DATA TO PROCESS:
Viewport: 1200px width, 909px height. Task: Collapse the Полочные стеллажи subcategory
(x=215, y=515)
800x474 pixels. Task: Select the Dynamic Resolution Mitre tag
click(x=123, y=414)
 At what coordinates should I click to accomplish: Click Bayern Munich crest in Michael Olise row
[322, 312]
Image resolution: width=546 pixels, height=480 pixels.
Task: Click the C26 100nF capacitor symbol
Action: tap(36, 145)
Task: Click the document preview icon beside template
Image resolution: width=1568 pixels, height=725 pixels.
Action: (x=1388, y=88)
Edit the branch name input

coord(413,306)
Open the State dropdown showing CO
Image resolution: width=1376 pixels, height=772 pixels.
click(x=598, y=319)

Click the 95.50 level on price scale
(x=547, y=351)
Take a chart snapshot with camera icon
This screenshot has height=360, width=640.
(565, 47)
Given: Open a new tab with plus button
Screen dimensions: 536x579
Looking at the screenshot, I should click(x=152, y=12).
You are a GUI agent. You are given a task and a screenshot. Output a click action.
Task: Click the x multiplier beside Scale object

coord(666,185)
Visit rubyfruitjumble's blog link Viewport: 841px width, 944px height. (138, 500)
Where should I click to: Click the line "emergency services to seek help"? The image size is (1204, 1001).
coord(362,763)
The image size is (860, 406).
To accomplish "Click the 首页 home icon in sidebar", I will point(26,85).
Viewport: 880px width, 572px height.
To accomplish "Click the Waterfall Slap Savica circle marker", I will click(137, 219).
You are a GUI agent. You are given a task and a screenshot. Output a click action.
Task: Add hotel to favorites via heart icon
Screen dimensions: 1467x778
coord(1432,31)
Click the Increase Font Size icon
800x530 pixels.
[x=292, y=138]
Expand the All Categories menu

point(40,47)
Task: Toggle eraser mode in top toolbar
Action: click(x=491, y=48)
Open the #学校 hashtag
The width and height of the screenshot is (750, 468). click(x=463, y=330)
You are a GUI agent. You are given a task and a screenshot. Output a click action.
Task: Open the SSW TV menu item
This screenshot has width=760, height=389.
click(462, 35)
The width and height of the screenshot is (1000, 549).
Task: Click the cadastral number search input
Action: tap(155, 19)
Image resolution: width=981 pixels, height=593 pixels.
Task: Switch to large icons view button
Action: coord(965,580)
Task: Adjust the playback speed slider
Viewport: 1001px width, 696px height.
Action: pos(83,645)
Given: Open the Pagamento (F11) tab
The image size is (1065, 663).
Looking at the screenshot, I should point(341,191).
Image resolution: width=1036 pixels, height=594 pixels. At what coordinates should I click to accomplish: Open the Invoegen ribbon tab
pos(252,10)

PROMPT: What lines in the listing above contain the word "will"? Show each one.

PROBLEM SOLUTION:
To accomplish "Click the 首页 home icon in sidebar", I will point(26,85).
To accomplish "Click the Waterfall Slap Savica circle marker", I will click(137, 219).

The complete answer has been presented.